Ainsi, en souhaitant identifier des facteurs susceptibles de prédire la réussite à la batterie dʹévaluation spatiale, les auteurs ont identifié des sources de variation possibles de cette capacité de représentation visuo‐spatiale. En effet, on découvre que la pratique du dessin, par exemple, explique de façon significative une part de la variation des résultats aux tests. On peut donc légitimement se demander ce que deviendraient les résultats que nous avons présentés ci‐dessus si toutes les recherches qui souhaitent évaluer les différences dans la capacité de représentation visuo‐spatiale avaient tenu compte de la présence ou de lʹabsence de formation en dessin chez les hommes et les femmes. On peut faire lʹhypothèse, par exemple, que lʹorientation scolaire et professionnelle ayant tendance à inciter les hommes à sʹorienter vers le secteur technique et les femmes vers le secteur tertiaire, les premiers soient plus exposés à une formation au dessin technique que les secondes. Ainsi, un échantillon de la population qui se veut aléatoire pourrait être, en réalité, biaisé par une surreprésentation des hommes formés au dessin technique. Nous aurons lʹoccasion de voir, plus loin dans nos travaux, lʹinfluence de cette dimension, formation au dessin technique, sur lʹévaluation des capacités de représentation visuo‐spatiale.

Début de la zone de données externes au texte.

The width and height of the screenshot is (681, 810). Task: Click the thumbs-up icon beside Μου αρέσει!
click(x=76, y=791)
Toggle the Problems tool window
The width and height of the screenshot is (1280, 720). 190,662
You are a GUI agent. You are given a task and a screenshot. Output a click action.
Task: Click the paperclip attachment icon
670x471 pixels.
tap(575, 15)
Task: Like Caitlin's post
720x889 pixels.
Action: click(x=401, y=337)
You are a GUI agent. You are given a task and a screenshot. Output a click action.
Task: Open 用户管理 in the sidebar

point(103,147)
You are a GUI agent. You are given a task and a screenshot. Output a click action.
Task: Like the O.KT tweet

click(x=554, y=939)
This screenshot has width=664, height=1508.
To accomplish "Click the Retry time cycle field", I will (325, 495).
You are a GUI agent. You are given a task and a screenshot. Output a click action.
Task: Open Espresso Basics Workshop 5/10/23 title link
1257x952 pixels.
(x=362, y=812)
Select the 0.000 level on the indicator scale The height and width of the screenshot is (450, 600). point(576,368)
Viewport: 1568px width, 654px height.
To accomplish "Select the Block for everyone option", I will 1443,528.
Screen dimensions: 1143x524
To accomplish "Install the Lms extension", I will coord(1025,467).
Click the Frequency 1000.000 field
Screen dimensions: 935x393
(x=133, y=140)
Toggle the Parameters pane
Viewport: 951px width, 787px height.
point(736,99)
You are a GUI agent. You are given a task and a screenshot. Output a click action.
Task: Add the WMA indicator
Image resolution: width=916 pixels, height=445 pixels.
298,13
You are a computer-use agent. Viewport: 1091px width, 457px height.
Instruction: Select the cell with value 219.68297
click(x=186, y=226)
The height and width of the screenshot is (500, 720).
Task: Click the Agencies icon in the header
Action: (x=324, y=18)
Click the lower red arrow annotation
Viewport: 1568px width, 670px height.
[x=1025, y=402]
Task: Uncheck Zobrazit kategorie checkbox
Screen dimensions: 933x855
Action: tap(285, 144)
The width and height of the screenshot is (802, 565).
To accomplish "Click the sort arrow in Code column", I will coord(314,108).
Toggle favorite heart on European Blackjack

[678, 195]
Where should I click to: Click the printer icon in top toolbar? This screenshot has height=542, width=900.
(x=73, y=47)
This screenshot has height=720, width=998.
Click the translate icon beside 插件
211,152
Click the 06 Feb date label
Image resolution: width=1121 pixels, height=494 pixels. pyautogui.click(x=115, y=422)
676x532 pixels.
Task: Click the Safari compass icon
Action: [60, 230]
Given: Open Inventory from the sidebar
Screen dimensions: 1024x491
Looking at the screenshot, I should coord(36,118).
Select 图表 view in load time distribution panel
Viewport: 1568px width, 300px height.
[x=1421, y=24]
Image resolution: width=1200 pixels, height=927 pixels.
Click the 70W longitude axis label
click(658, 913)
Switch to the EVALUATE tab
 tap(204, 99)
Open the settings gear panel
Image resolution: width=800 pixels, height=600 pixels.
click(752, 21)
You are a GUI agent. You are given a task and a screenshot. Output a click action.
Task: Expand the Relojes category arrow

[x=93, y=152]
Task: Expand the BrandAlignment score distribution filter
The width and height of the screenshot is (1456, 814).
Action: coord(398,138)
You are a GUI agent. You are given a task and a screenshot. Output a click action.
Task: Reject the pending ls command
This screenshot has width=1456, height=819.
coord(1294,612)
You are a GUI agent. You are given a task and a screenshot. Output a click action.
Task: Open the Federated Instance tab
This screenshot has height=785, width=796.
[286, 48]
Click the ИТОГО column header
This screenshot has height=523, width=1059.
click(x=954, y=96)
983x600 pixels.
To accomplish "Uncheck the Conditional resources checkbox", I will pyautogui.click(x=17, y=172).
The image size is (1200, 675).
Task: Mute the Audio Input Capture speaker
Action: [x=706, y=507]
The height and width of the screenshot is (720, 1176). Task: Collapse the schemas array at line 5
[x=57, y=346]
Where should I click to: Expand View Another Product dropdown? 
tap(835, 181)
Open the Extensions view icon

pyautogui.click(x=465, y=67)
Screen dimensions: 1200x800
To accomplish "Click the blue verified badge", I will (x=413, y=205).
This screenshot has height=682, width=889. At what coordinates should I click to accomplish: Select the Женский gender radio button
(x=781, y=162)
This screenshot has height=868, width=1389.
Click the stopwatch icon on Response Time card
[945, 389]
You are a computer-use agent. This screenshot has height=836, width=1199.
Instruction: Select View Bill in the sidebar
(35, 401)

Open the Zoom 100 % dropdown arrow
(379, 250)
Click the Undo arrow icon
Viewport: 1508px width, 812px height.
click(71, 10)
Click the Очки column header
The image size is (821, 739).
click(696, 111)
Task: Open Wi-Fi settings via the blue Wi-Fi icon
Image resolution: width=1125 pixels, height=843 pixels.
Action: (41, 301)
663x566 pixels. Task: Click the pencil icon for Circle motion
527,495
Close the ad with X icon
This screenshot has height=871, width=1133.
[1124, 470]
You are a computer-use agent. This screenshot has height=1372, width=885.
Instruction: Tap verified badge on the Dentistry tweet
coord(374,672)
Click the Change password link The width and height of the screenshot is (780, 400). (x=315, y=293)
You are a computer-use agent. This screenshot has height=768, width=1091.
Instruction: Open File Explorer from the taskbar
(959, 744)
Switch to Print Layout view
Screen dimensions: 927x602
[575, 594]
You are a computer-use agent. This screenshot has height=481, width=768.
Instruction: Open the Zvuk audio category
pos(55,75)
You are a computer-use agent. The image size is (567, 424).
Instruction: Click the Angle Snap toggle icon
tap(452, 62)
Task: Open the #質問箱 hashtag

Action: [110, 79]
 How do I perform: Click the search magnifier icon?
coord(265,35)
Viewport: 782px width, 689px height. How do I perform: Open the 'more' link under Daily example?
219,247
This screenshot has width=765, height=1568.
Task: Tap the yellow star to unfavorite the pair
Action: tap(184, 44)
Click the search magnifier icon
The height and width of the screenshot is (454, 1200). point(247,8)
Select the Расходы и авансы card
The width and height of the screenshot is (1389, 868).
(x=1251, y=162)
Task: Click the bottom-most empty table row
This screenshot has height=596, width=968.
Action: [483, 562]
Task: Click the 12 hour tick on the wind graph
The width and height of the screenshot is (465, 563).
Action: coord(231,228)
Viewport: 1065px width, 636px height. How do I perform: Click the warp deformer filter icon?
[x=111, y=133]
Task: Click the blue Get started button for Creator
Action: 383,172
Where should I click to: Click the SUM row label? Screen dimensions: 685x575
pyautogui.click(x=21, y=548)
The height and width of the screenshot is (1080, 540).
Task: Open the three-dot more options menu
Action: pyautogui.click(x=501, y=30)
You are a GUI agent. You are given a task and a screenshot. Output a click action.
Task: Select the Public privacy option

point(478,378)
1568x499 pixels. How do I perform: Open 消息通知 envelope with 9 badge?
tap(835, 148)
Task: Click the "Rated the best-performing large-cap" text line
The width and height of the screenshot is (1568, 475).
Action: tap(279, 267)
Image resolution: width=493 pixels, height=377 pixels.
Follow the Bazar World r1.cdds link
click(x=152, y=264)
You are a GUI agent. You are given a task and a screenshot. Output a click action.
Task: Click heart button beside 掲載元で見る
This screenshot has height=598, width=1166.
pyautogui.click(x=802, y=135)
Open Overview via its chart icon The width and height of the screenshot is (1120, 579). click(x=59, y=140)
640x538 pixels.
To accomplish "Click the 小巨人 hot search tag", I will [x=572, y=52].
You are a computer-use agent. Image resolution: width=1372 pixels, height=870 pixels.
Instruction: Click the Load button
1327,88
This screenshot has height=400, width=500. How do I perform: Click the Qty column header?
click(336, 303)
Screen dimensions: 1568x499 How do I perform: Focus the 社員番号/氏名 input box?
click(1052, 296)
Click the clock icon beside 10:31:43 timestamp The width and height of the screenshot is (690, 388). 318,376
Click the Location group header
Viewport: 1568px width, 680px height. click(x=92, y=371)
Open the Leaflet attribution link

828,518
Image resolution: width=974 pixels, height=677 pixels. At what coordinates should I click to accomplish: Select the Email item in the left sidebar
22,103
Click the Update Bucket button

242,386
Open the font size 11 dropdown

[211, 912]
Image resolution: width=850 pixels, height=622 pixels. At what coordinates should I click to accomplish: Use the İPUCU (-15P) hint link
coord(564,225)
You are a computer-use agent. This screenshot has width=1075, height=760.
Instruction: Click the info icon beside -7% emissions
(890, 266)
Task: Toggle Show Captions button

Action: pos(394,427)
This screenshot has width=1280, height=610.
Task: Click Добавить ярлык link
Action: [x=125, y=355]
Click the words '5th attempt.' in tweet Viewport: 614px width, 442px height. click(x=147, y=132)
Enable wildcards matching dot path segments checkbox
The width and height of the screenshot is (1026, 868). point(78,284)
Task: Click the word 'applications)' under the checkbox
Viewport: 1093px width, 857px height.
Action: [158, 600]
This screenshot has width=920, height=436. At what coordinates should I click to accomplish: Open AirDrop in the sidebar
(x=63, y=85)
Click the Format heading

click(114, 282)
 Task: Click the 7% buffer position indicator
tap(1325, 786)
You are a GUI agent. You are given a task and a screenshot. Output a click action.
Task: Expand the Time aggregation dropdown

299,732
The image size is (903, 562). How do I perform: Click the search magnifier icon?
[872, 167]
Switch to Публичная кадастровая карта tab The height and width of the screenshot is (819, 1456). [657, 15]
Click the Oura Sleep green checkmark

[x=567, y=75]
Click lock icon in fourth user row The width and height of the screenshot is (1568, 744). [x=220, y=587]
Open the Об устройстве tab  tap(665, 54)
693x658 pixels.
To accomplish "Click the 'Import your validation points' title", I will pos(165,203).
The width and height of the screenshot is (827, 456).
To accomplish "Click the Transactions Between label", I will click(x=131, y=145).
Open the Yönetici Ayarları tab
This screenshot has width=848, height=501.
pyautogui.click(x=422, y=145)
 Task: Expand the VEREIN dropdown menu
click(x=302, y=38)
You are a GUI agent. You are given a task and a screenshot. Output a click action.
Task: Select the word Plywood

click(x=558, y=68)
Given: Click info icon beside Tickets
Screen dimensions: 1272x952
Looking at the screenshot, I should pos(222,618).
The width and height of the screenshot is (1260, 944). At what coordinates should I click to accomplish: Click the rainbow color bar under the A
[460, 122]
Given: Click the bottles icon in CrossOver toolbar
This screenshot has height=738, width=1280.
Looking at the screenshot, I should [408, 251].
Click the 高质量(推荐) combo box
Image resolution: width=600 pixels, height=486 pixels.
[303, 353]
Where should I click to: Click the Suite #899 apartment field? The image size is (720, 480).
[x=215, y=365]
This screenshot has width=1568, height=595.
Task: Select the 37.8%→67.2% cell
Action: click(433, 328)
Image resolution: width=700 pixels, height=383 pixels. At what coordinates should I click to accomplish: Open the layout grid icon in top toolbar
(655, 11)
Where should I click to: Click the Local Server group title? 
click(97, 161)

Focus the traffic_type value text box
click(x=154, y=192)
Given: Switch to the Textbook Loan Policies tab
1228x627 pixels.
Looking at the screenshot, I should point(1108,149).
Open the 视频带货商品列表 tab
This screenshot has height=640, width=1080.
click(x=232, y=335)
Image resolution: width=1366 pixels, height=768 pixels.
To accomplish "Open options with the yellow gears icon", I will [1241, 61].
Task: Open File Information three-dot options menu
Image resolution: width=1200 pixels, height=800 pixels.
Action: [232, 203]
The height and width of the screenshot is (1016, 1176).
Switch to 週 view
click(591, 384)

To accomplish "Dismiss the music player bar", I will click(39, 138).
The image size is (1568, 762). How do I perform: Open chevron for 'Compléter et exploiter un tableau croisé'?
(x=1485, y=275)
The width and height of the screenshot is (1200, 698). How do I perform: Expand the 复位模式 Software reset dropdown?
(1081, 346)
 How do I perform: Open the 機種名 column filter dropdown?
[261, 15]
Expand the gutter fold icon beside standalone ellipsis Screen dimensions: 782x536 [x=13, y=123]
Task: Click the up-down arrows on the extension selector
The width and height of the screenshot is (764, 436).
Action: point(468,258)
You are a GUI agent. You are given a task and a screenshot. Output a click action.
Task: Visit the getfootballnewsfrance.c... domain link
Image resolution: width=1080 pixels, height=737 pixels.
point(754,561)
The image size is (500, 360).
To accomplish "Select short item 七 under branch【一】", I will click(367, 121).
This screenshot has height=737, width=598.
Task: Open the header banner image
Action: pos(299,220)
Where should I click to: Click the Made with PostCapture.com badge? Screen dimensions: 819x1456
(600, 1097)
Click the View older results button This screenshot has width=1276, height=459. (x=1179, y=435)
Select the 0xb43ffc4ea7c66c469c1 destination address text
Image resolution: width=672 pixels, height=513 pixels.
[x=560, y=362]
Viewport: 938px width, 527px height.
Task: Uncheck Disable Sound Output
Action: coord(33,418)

Nous avons vu que la communication pouvait être multi‐modale et nous avons choisi de focaliser notre attention sur son versant non‐verbal et en particulier la gestuelle des mains. Nous avons alors montré comment la modalité visuelle de la perception était sollicitée.
Ce quatrième chapitre était donc lʹoccasion de répondre à la question du devenir de lʹinformation perçue par les individus en interaction. Ainsi les différents courants théoriques que nous avons présentés apportent leur contribution et cʹest avec les représentations de type visuo‐spatial que nous proposons dʹétablir le lien entre la gestuelle des mains et la cognition. En effet, nous venons de voir quʹavec ce type de représentation, les concepteurs ont à leur disposition cognitive de quoi se représenter visuellement lʹobjet de leur raisonnement. Les propriétés de cette représentation visuo‐spatiale leur permet également dʹagir sur cet objet en opérant des mouvements, des balayages visuels, des transformations et des assemblages. Ce sont précisément toutes les opérations dont les concepteurs ont besoin pour se représenter lʹobjet de la conception, tel que nous lʹavons envisagé au cours du second chapitre lorsque nous avons présenté la synchronisation cognitive.